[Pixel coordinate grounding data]

Segment Open

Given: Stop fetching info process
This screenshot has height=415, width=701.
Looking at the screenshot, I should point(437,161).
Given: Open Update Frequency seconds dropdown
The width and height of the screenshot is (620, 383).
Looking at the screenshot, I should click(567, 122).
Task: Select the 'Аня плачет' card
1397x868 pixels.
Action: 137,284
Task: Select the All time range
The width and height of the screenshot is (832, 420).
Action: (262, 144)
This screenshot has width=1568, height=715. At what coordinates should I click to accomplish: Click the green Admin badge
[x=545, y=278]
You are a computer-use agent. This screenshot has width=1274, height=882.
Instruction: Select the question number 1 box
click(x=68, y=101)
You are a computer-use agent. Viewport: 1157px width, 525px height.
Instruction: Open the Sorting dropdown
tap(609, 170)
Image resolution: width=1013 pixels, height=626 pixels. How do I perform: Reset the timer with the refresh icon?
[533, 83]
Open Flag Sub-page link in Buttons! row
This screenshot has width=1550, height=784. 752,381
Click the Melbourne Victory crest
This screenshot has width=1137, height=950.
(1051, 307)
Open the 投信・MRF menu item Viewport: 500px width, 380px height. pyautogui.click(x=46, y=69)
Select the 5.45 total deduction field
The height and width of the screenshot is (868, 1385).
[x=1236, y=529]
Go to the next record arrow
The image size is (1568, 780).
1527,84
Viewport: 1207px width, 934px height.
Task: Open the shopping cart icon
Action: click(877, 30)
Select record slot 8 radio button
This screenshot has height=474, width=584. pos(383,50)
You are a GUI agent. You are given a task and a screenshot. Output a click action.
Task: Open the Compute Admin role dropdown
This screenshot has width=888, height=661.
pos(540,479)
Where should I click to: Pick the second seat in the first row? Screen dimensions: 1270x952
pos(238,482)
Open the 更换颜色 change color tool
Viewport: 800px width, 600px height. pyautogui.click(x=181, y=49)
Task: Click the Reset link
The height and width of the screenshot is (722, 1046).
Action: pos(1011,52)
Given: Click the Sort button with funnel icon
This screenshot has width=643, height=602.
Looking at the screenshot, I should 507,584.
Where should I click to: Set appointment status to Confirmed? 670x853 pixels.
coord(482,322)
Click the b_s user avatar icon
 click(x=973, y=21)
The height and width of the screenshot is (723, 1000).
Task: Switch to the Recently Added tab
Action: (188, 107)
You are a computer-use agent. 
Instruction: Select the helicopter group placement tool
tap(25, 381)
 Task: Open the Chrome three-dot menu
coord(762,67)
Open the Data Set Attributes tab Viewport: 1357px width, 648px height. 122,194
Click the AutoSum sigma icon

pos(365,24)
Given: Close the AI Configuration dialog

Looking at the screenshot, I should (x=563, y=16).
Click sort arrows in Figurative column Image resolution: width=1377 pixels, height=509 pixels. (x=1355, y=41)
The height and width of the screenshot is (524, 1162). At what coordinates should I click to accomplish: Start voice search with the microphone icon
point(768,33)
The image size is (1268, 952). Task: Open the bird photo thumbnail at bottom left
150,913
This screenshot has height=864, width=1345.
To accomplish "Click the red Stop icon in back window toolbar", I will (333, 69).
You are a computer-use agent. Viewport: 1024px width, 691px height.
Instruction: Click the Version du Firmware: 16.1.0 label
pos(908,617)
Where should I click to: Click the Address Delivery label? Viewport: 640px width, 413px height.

Segment Closed

### WORK INSTRUCTION
A faithful, word-for-word copy of the data is the expected answer.

### OUTPUT
Given: Stop fetching info process
This screenshot has height=415, width=701.
Looking at the screenshot, I should point(437,161).
Given: Open Update Frequency seconds dropdown
The width and height of the screenshot is (620, 383).
Looking at the screenshot, I should click(567, 122).
Task: Select the 'Аня плачет' card
1397x868 pixels.
Action: 137,284
Task: Select the All time range
The width and height of the screenshot is (832, 420).
Action: (262, 144)
This screenshot has width=1568, height=715. At what coordinates should I click to accomplish: Click the green Admin badge
[x=545, y=278]
You are a computer-use agent. This screenshot has width=1274, height=882.
Instruction: Select the question number 1 box
click(x=68, y=101)
You are a computer-use agent. Viewport: 1157px width, 525px height.
Instruction: Open the Sorting dropdown
tap(609, 170)
Image resolution: width=1013 pixels, height=626 pixels. How do I perform: Reset the timer with the refresh icon?
[533, 83]
Open Flag Sub-page link in Buttons! row
This screenshot has width=1550, height=784. 752,381
Click the Melbourne Victory crest
This screenshot has width=1137, height=950.
(1051, 307)
Open the 投信・MRF menu item Viewport: 500px width, 380px height. pyautogui.click(x=46, y=69)
Select the 5.45 total deduction field
The height and width of the screenshot is (868, 1385).
[x=1236, y=529]
Go to the next record arrow
The image size is (1568, 780).
1527,84
Viewport: 1207px width, 934px height.
Task: Open the shopping cart icon
Action: click(877, 30)
Select record slot 8 radio button
This screenshot has height=474, width=584. pos(383,50)
You are a GUI agent. You are given a task and a screenshot. Output a click action.
Task: Open the Compute Admin role dropdown
This screenshot has width=888, height=661.
pos(540,479)
Where should I click to: Pick the second seat in the first row? Screen dimensions: 1270x952
pos(238,482)
Open the 更换颜色 change color tool
Viewport: 800px width, 600px height. pyautogui.click(x=181, y=49)
Task: Click the Reset link
The height and width of the screenshot is (722, 1046).
Action: pos(1011,52)
Given: Click the Sort button with funnel icon
This screenshot has width=643, height=602.
Looking at the screenshot, I should 507,584.
Where should I click to: Set appointment status to Confirmed? 670x853 pixels.
coord(482,322)
Click the b_s user avatar icon
 click(x=973, y=21)
The height and width of the screenshot is (723, 1000).
Task: Switch to the Recently Added tab
Action: (188, 107)
You are a computer-use agent. 
Instruction: Select the helicopter group placement tool
tap(25, 381)
 Task: Open the Chrome three-dot menu
coord(762,67)
Open the Data Set Attributes tab Viewport: 1357px width, 648px height. 122,194
Click the AutoSum sigma icon

pos(365,24)
Given: Close the AI Configuration dialog

Looking at the screenshot, I should (x=563, y=16).
Click sort arrows in Figurative column Image resolution: width=1377 pixels, height=509 pixels. (x=1355, y=41)
The height and width of the screenshot is (524, 1162). At what coordinates should I click to accomplish: Start voice search with the microphone icon
point(768,33)
The image size is (1268, 952). Task: Open the bird photo thumbnail at bottom left
150,913
This screenshot has height=864, width=1345.
To accomplish "Click the red Stop icon in back window toolbar", I will (333, 69).
You are a computer-use agent. Viewport: 1024px width, 691px height.
Instruction: Click the Version du Firmware: 16.1.0 label
pos(908,617)
Where should I click to: Click the Address Delivery label? Viewport: 640px width, 413px height.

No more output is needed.